• [EXERCISE TASK]
Give again the lines from the line with "You are a GUI" to the line with "click(x=592, y=143)", both included, word for word, leaving out the pictures.
— Start of AVAILABLE DATA —
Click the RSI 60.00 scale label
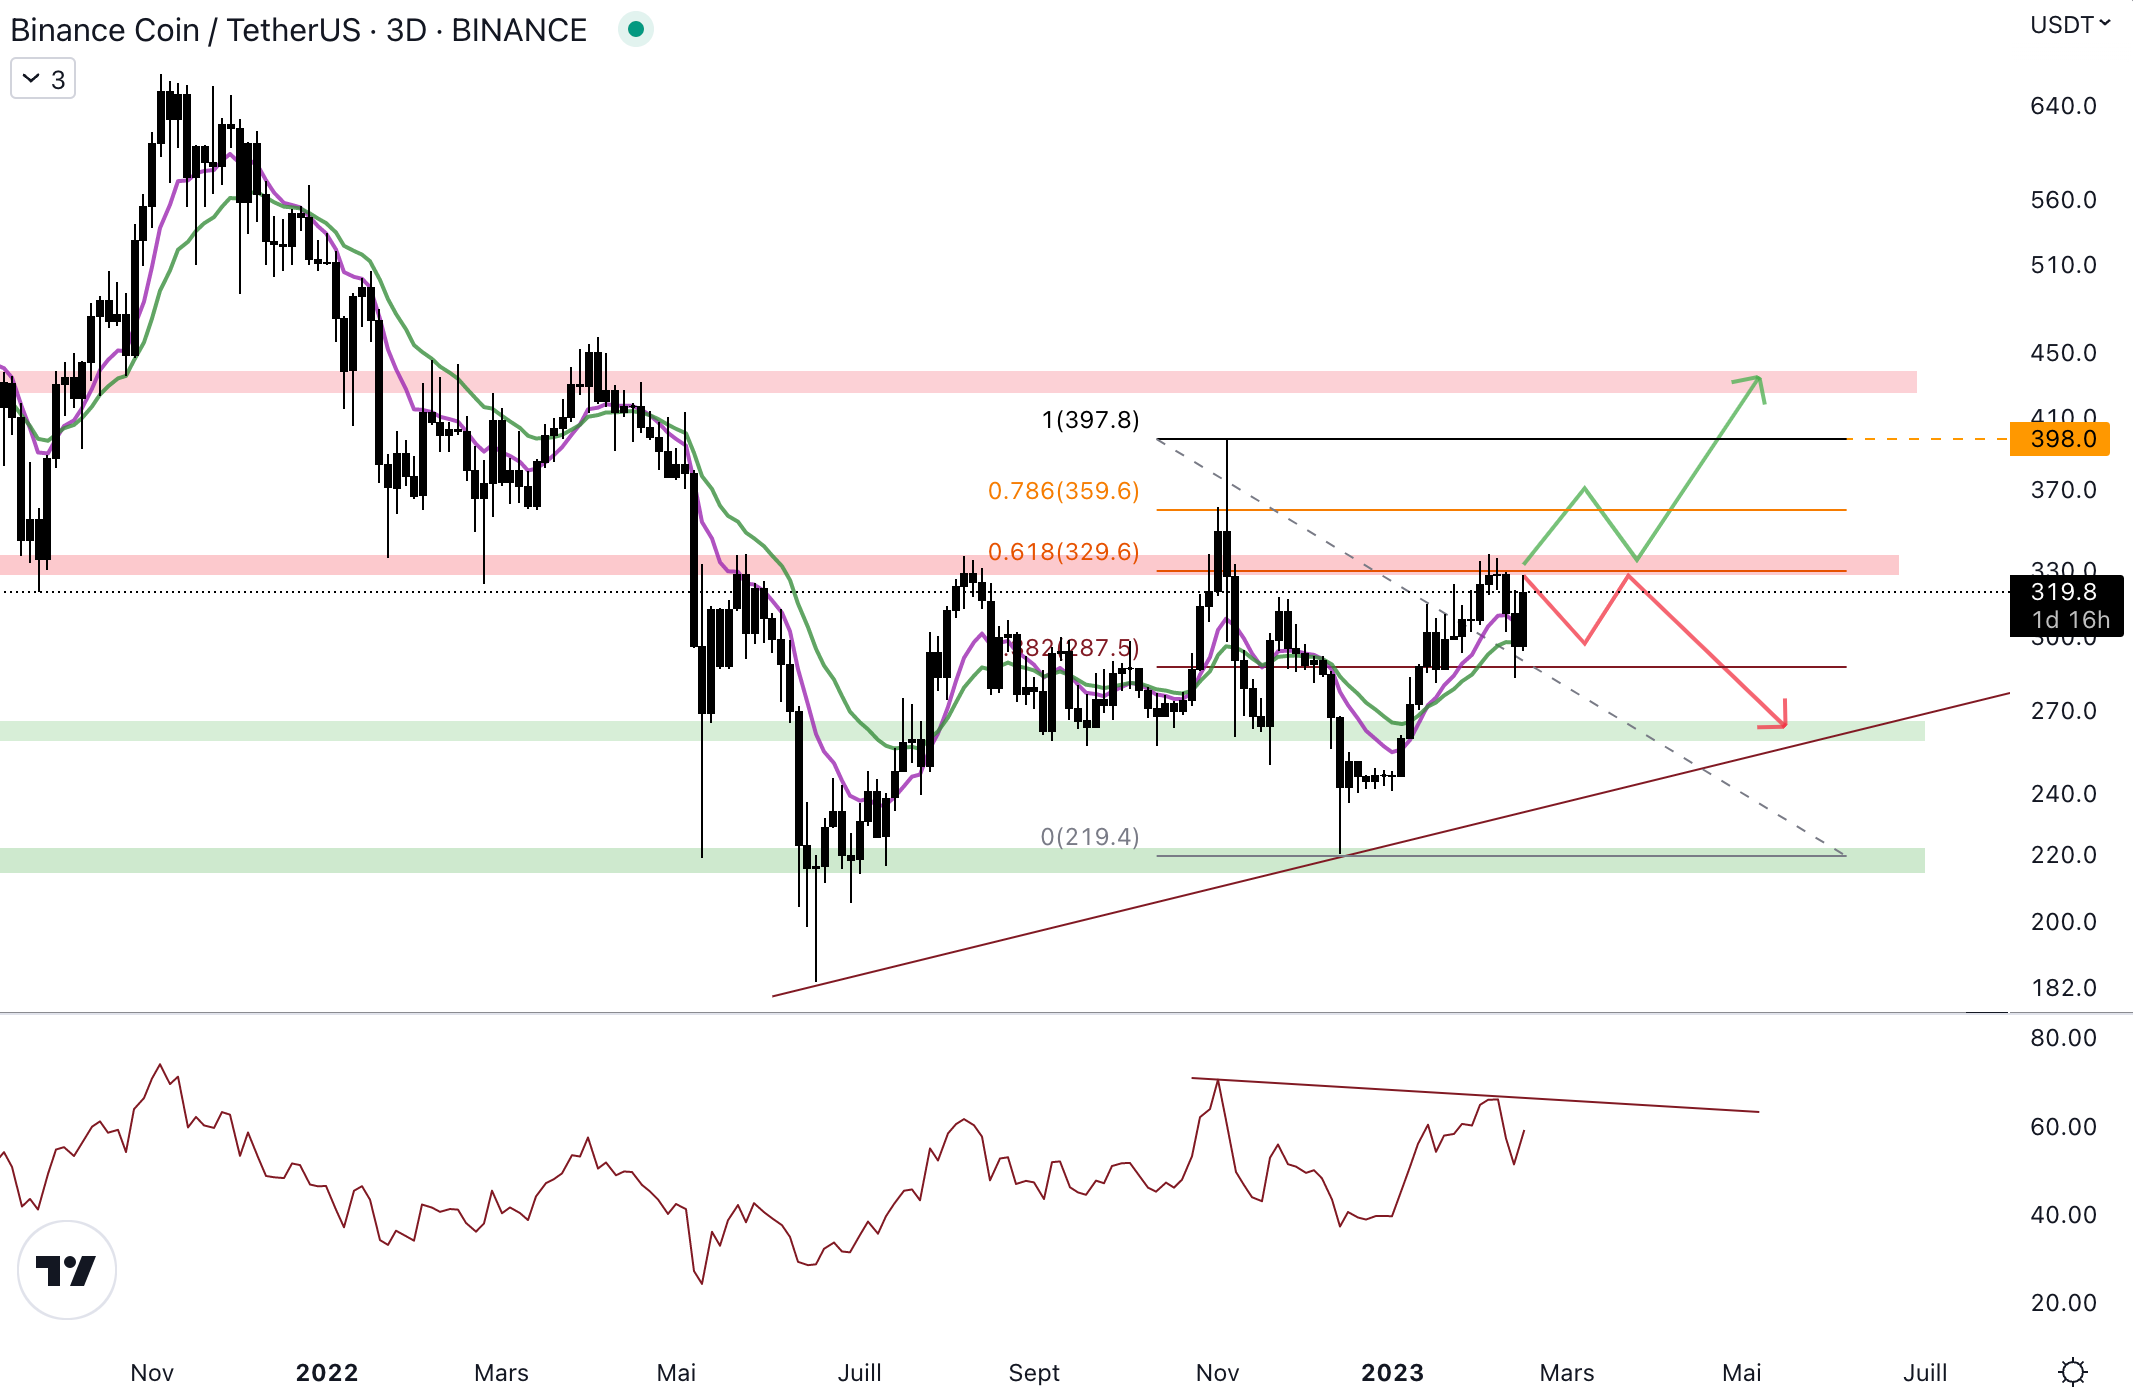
— End of AVAILABLE DATA —
— Start of AVAILABLE DATA —
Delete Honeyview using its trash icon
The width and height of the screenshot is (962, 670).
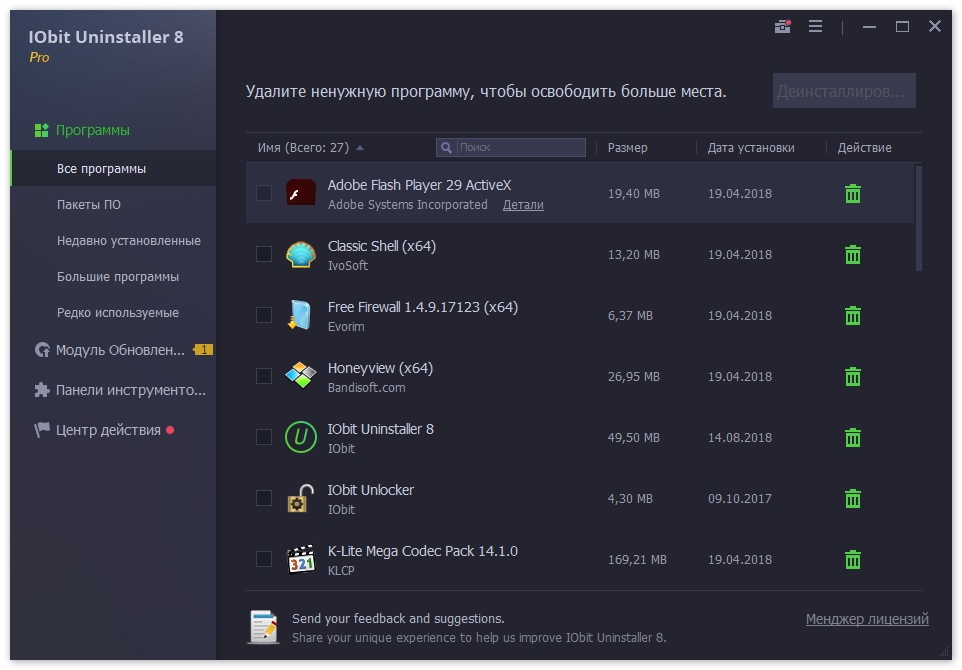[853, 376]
— End of AVAILABLE DATA —
— Start of AVAILABLE DATA —
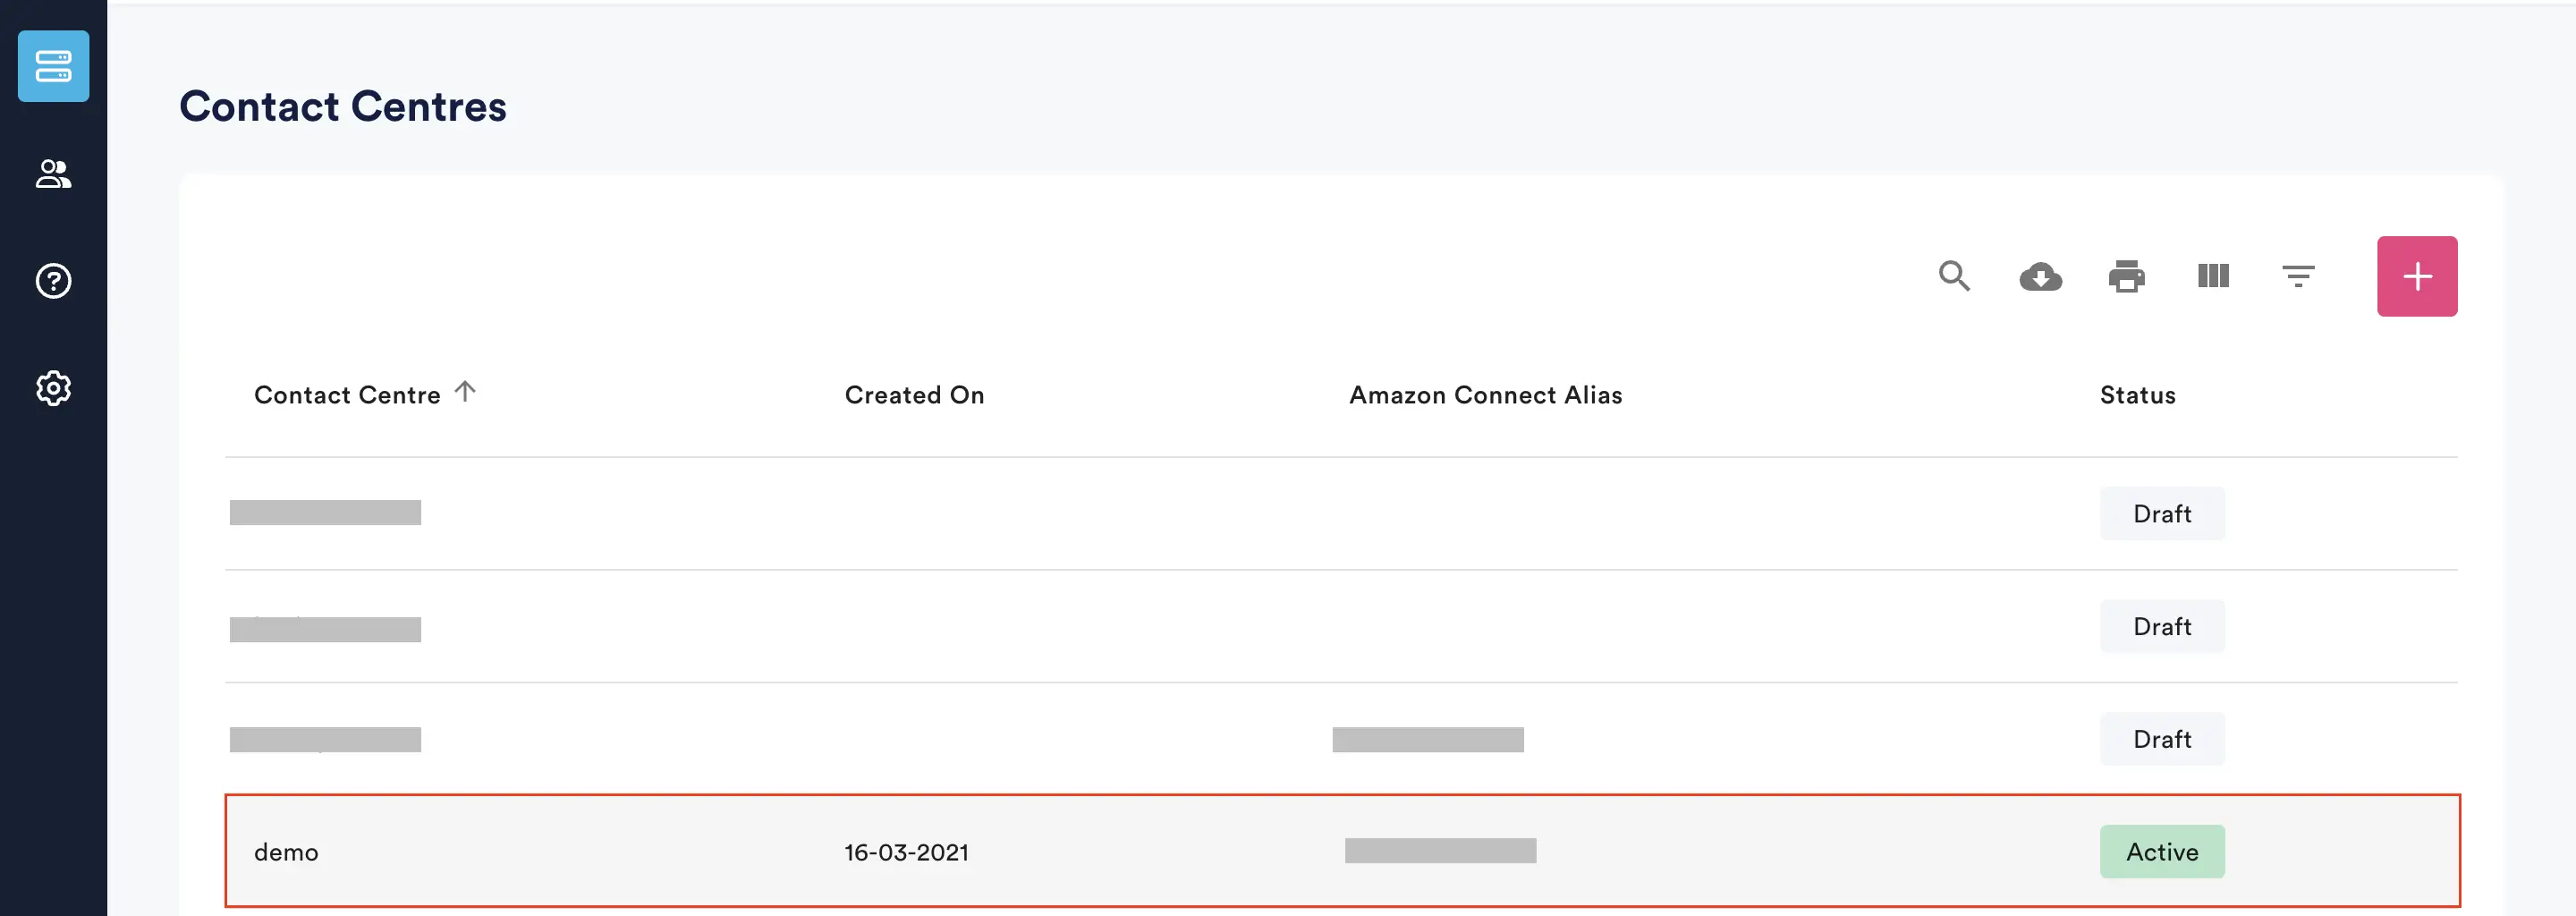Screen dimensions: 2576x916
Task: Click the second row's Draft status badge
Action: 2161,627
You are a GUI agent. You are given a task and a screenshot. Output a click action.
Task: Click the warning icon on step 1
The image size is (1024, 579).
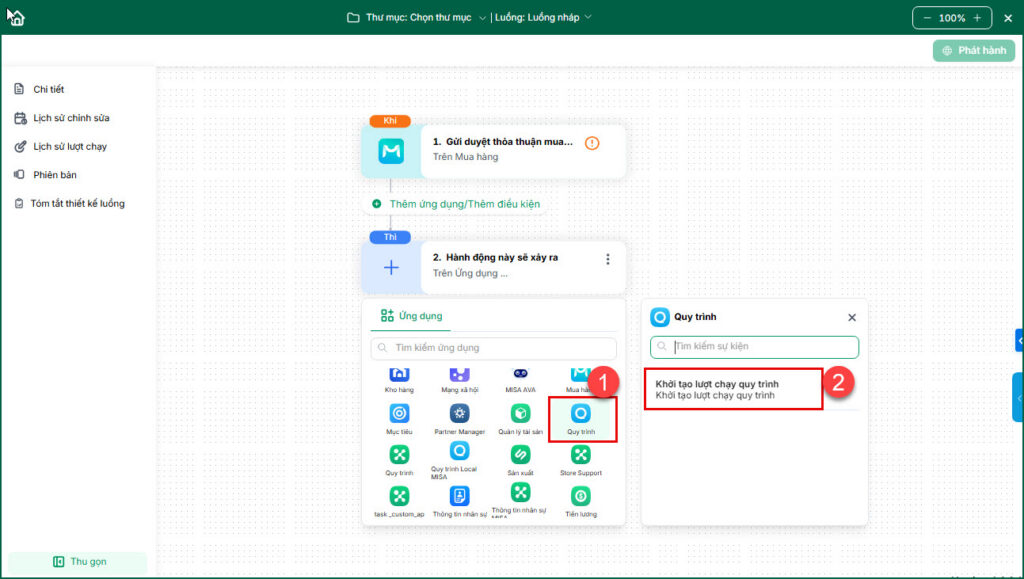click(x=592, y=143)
— End of AVAILABLE DATA —
• [ANSWER TO THE PROBLEM]
You are a GUI agent. You are given a task and a screenshot. Output a click action.
Task: Click the warning icon on step 1
The image size is (1024, 579).
click(x=592, y=143)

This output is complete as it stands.